BEGIN EXCERPT
CARB awards $10 million in funds to 42 community-driven projects to fight air pollution across the state
For immediate release
SACRAMENTO – The California Air Resources Board (CARB) today announced the award of $10 million to 42 local non-profit organizations and California Native American tribes for projects that focus on air pollution reduction efforts across the state.
The Community Air Grant program funds local organizations and California Native American tribes to launch community-driven projects that engage residents and supports grassroots ideas aimed at tackling air pollution issues. This year, the grant program is funding a new kind of project called a Local Community Emissions Reduction Plan (L-CERP), which encourages community collaboration with local air districts and other government agencies that can help implement proposed air improvement actions prioritized by residents. Eight organizations were awarded funds to launch this new effort. Other funded projects range from educational outreach efforts to increase awareness about local pollution and advocacy opportunities to air monitoring programs that supply residents with data about conditions in their community.
END EXCERPT
BEGIN EXTRACTED MATERIAL
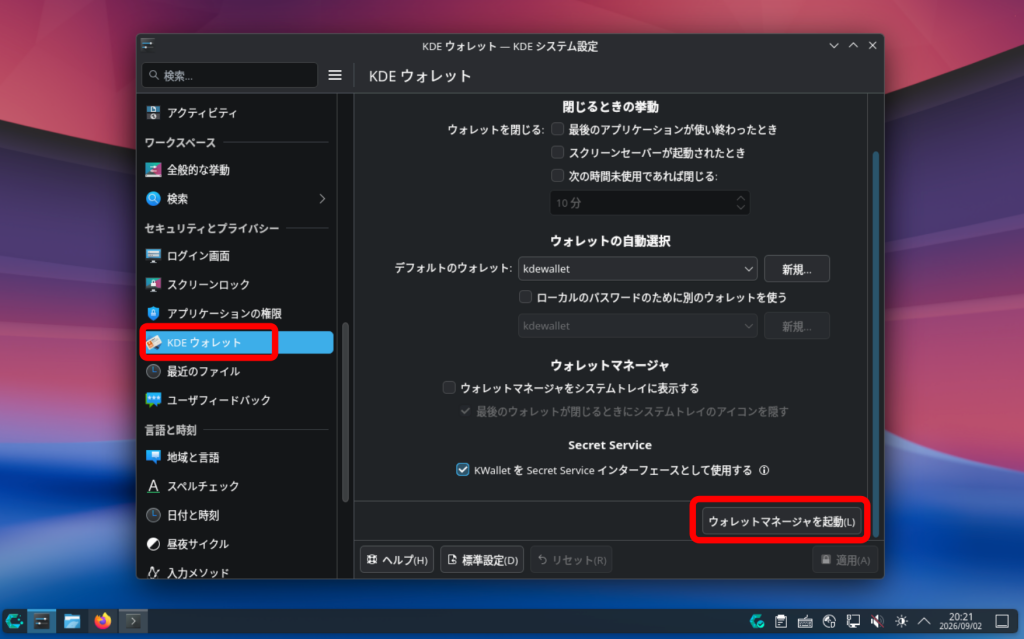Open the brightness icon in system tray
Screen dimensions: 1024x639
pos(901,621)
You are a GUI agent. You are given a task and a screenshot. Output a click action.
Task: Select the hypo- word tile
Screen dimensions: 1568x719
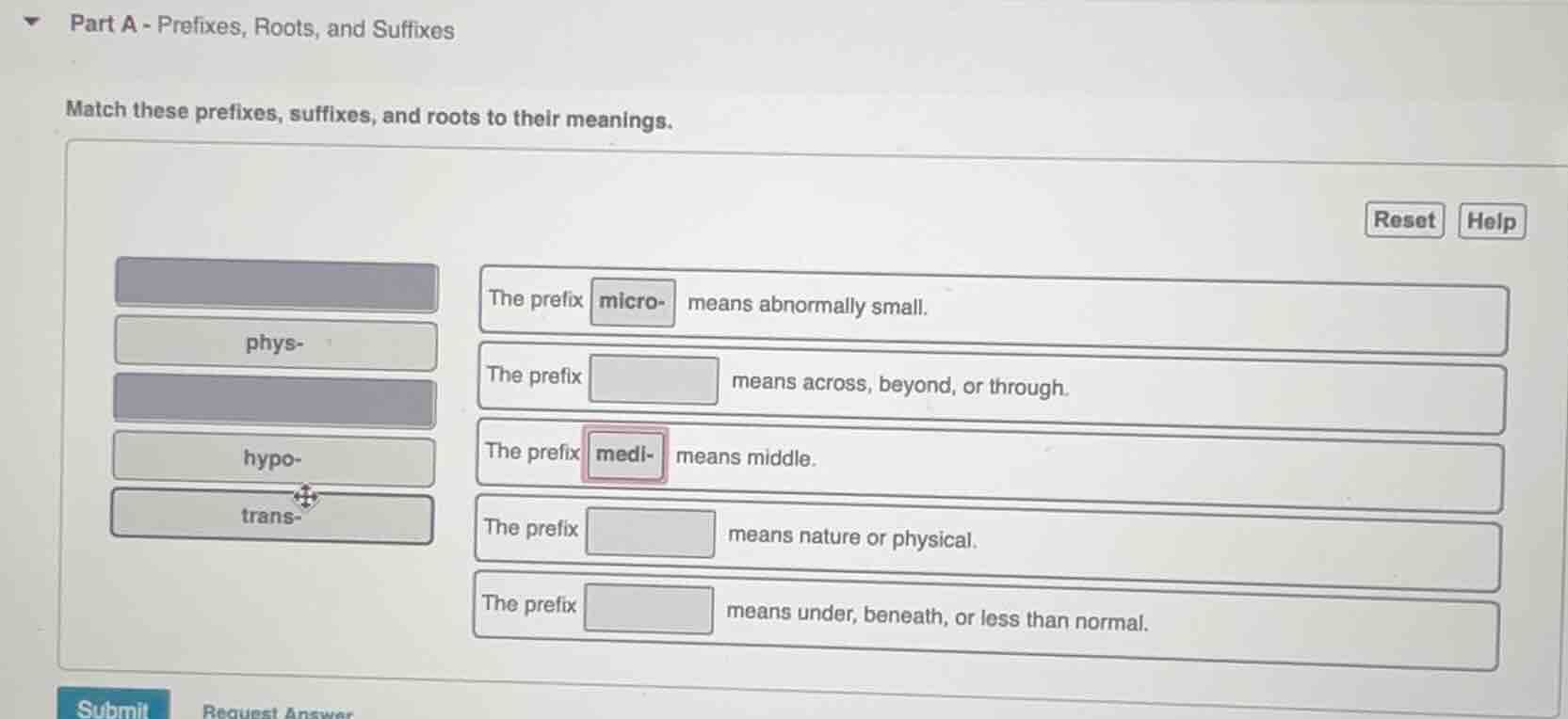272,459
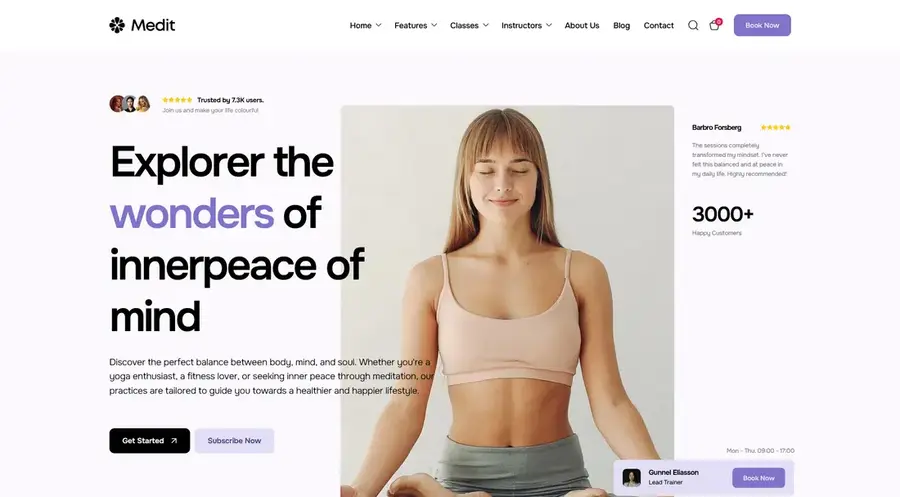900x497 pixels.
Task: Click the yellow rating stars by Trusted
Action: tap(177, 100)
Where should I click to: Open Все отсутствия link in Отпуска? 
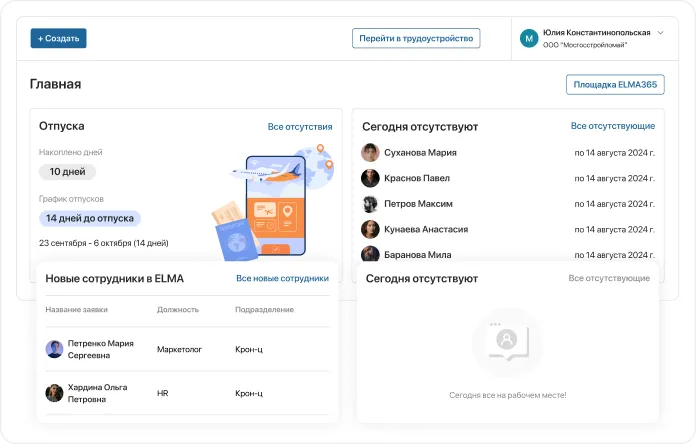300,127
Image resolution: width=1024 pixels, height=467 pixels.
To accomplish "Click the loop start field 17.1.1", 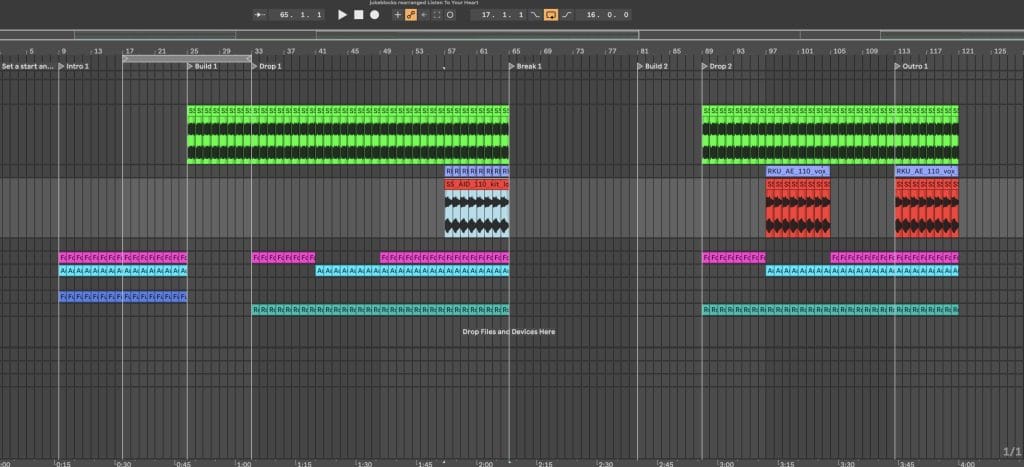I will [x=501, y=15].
END EXTRACTED MATERIAL
BEGIN EXTRACTED MATERIAL
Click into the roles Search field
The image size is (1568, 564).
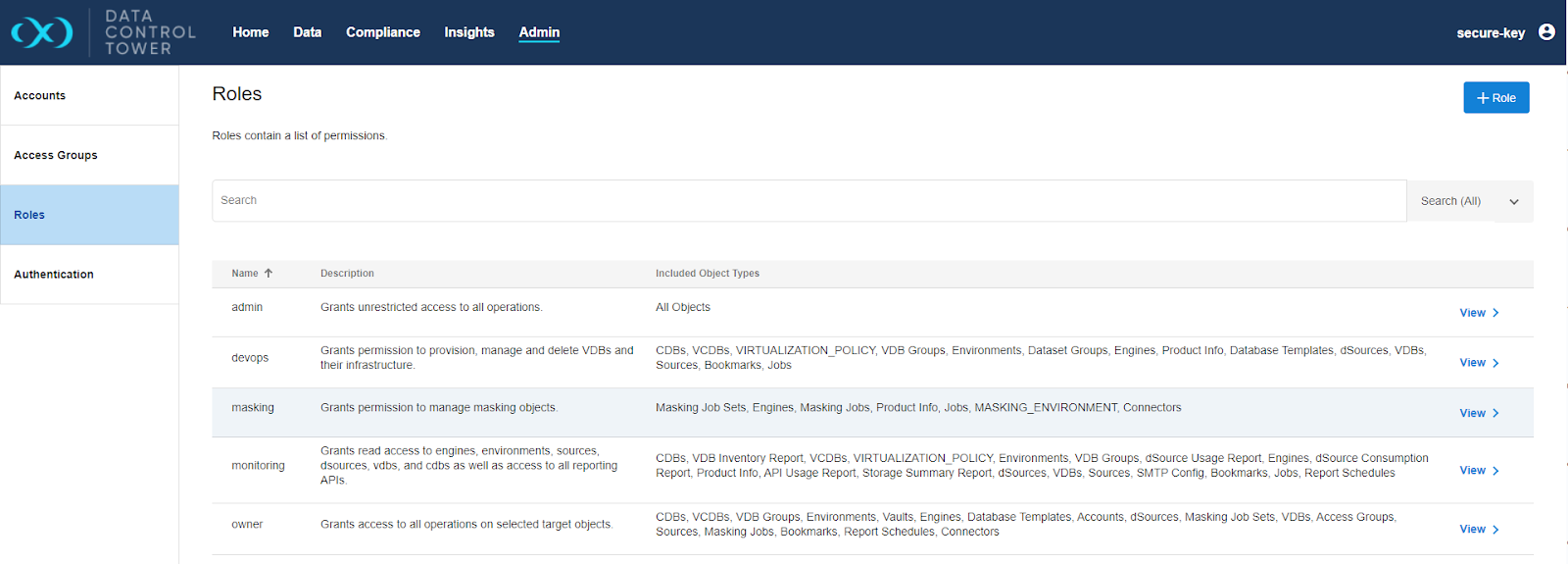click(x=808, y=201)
END EXTRACTED MATERIAL
BEGIN EXTRACTED MATERIAL
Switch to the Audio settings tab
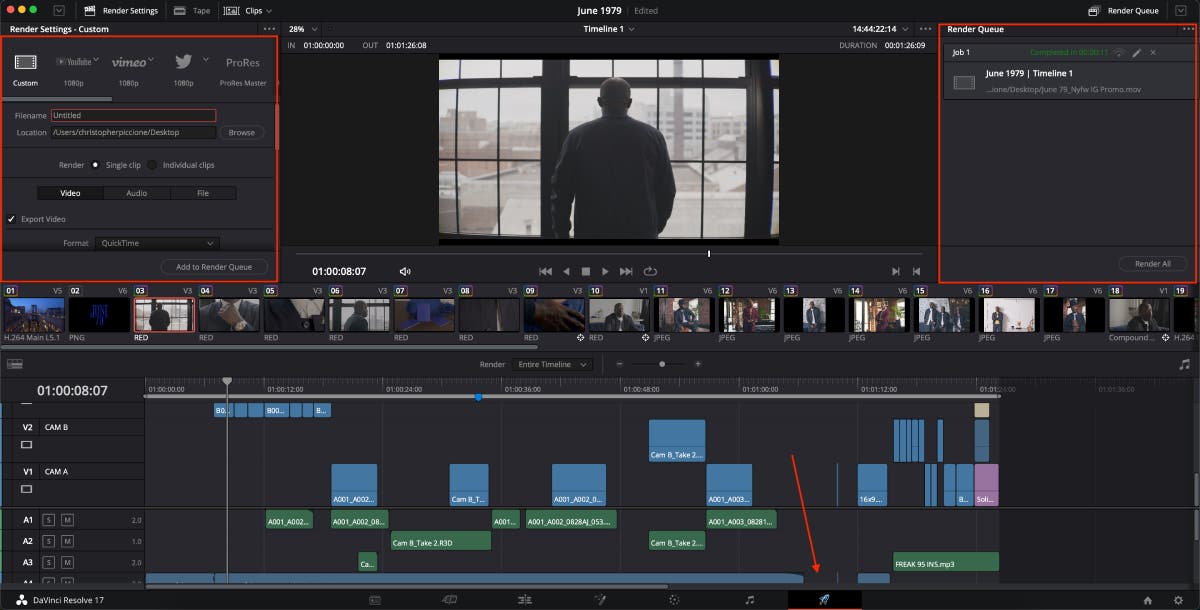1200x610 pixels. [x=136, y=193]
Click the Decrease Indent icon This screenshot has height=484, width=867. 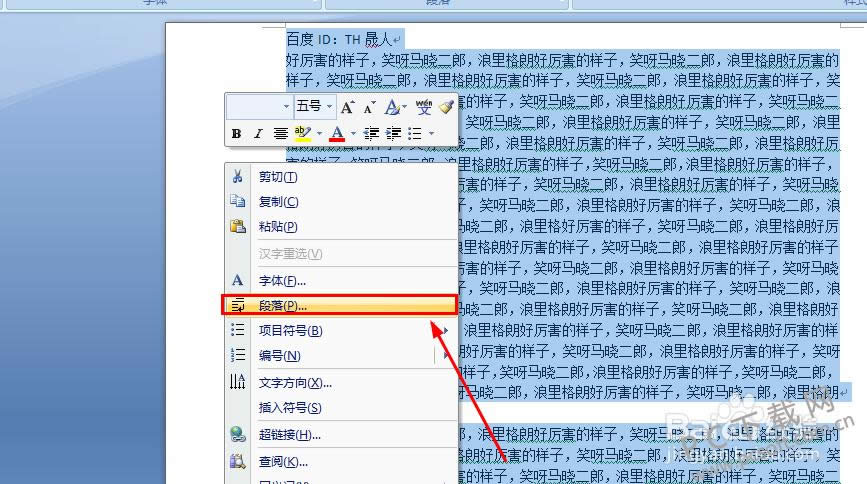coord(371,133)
END EXTRACTED MATERIAL
Continue the CARB announcement about the Community Air Grant awards from the point where it stops.

_YOUR RESPONSE_:
“Tackling pollution and achieving clean air goals requires that every Californian plays a role in building a healthier future. The Community Air Grant program empowers residents who deal with the worst impacts of environmental injustice so that their ideas and experiences shape solutions,” said CARB Chair Liane Randolph. “The program is also an example of how equity strengthens our air quality actions by ensuring they meet the needs of those most impacted by pollution and unhealthy air.”
Community Air Grants are an essential component of CARB’s implementation of AB 617, which requires that air pollution reduction efforts target disadvantaged communities. Since the program was launched in 2018, $35 million has been awarded to 69 local organizations and eight California Native American tribes. All projects are located in and benefit disadvantaged and low-income communities, per Senate Bill 535 and Assembly Bill 1550.
“California has some of the most polluted air in the nation, and communities that are on the front line of pollution deserve to be heard and included in the work of building a clean air future,” said Chanell Fletcher, CARB Deputy Executive Officer of Environmental Justice, Tribal Affairs, and Border Relations. “The Community Air Grants make it possible for residents to access the resources and assistance needed to make their communities healthier.”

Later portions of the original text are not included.